Later, when I worked on the Hill, our district abutted West Virginia, and for a long time, that state's politics was dominated by its powerful senator, Robert C. Byrd, a Democrat who served in the U.S. Senate for 51 years, which combined with his six years in the House, makes him the second-longest-serving member of Congress in history.

Byrd was notorious for bringing beaucoup bucks to West Virginia when he chaired the powerful Senate Appropriations Committee and by way of his two stints as Senate majority leader and four turns as the president pro tempore of the Senate, a position traditionally held by the longest-serving senator in the body's majority party. During some tough economic times for the state, Byrd kept the money running through West Virginia, until his death while still in office, in June of 2010, at the age of 92.
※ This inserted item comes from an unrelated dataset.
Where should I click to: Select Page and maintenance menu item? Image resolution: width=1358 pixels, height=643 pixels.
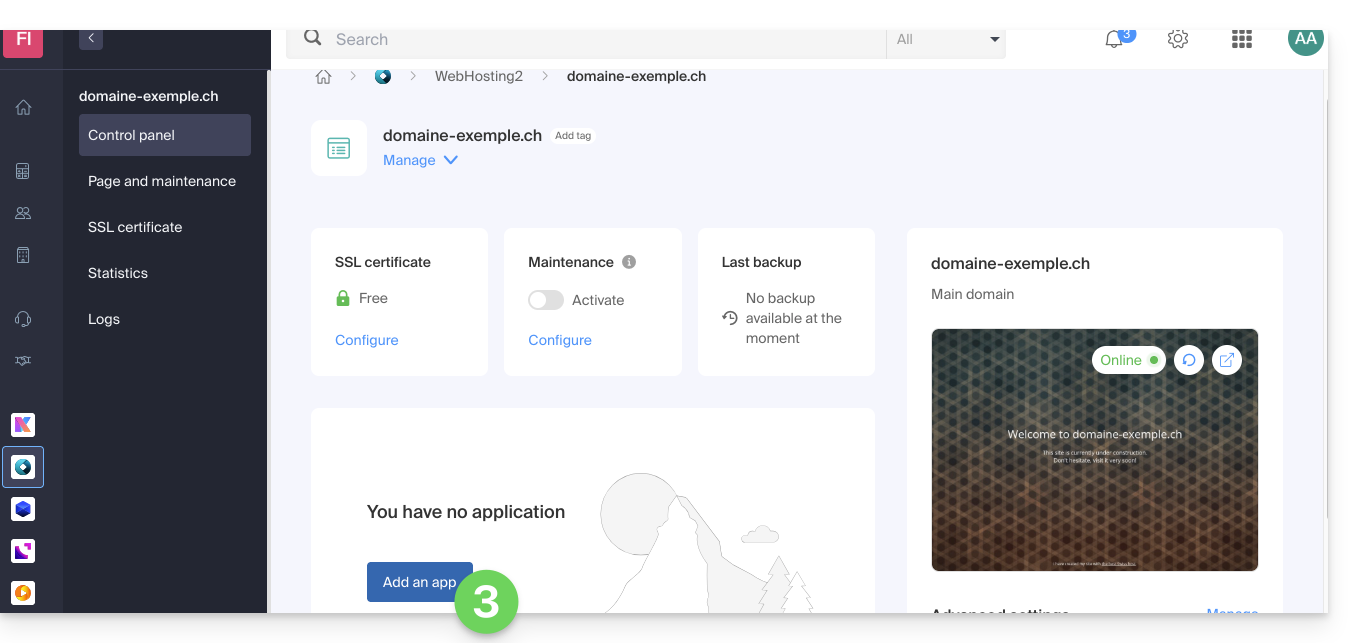[x=162, y=181]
Toward the end of his career, Byrd acheived a 100 percent record for votes on legislation supported by the NAACP and apologized for his past racism, which included being a Ku Klux Klan organizer before he began his career in Congress and, when in the Senate, voting against confirming the first Black Supreme Court justice, Thurgood Marshall (he notably asked FBI Director J. Edgar Hoover to secretly investigate Marshall for supposedly being a communist). But most memorable was Byrd's famous filibuster against the Civil Rights Act of 1964.

Byrd also supported the atrocious Defense of Marriage Act, saying, "The drive for same-sex marriage is, in effect, an effort to make a sneak attack on society by encoding this aberrant behavior in legal form before society itself has decided it should be legal. ... Let us defend the oldest institution, the institution of marriage between male and female as set forth in the Holy Bible."
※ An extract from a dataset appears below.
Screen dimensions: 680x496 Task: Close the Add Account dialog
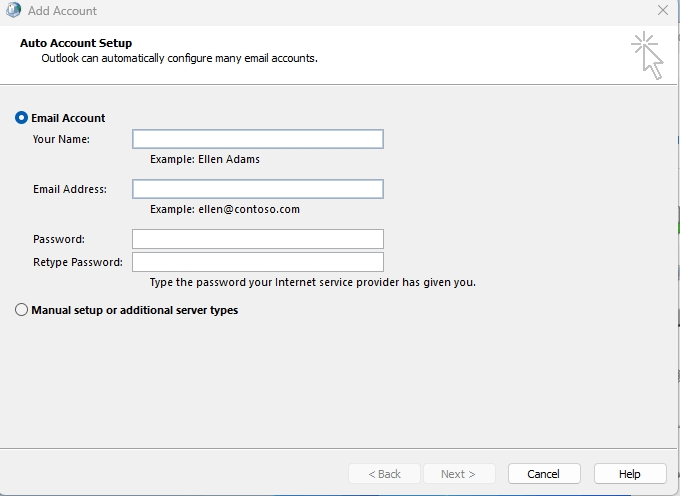coord(662,10)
Byrd was feared by many, not only because he was so powerful, but because he could be so cruel.

West Virginia now has another powerful senator, and not by tenure or position, but merely because of the tenuous 50-50 split in the Senate that means a conservative Democrat like Joe Manchin holds undue influence. For Manchin, it's the opposite of Byrd in one way. No one fears Manchin, because Manchin fears doing the right thing.

Emulating his predecessor, Manchin wrote in a Sunday op-ed for the Charleston Gazette-Mail, his hometown West Virginia paper, that he would not support House Resolution 1: For the People Act, a sweeping and desperately needed voting rights bill passed by the House earlier this year. Manchin also said he would not get rid of the filibuster to help pass HR 1 or any other legislation, including the Equality Act, which he opposes.

This, as his own state legislature in April overwhelmingly passed a law that severely restricts voting options for the state's residents. It is one of 15 states to pass laws that effectively limit or restrict access to voting for Black people and other people of color.

Last week, a group of over 100 scholars and members of academia signed a statement urging the passage of federal voting protections, warning that U.S. democracy is "now at risk" with the wave of GOP-led initiatives, like West Virginia's, being implemented across the country.

In addition, Manchin's state's governor recently signed into law an anti-transgender bill that would ban transgender girls and women from participating in sports at the elementary, secondary, or post-secondary level consistent with their gender identity. West Virginia is one of at least 30 states that has considered or passed such discriminatory and overtly political legislation.

In response, Andrew Schneider, the executive director of Fairness West Virginia, the state's largest LGBTQ+ advocacy group, said that "transgender children are worthy of love and support. They deserve the chance to learn and grow in the classroom and on the field."

Is Manchin taking a page from the early racist and homophobic days of Sen. Robert Byrd?

How else can you explain his utter blindness to what is happening in our country? I think it's pretty simple. To paraphrase Republican Rep. Liz Cheney, he is most likely afraid for his own security, and the state's predominantly white, Trump-loving constituency. And his cowardice makes him democracy's and equality's number one enemy.

For sure, Manchin doesn't read The Advocate, and if he did, he would see that discrimination and hate crimes against the LGBTQ+ community are still very much prevalent. We are on the cusp of finally getting an Equality Act, and if it does not pass, we can put the blame on Manchin's fear of supporting our community at the risk of angering that bigoted Trump base. And that makes his actions very frightening.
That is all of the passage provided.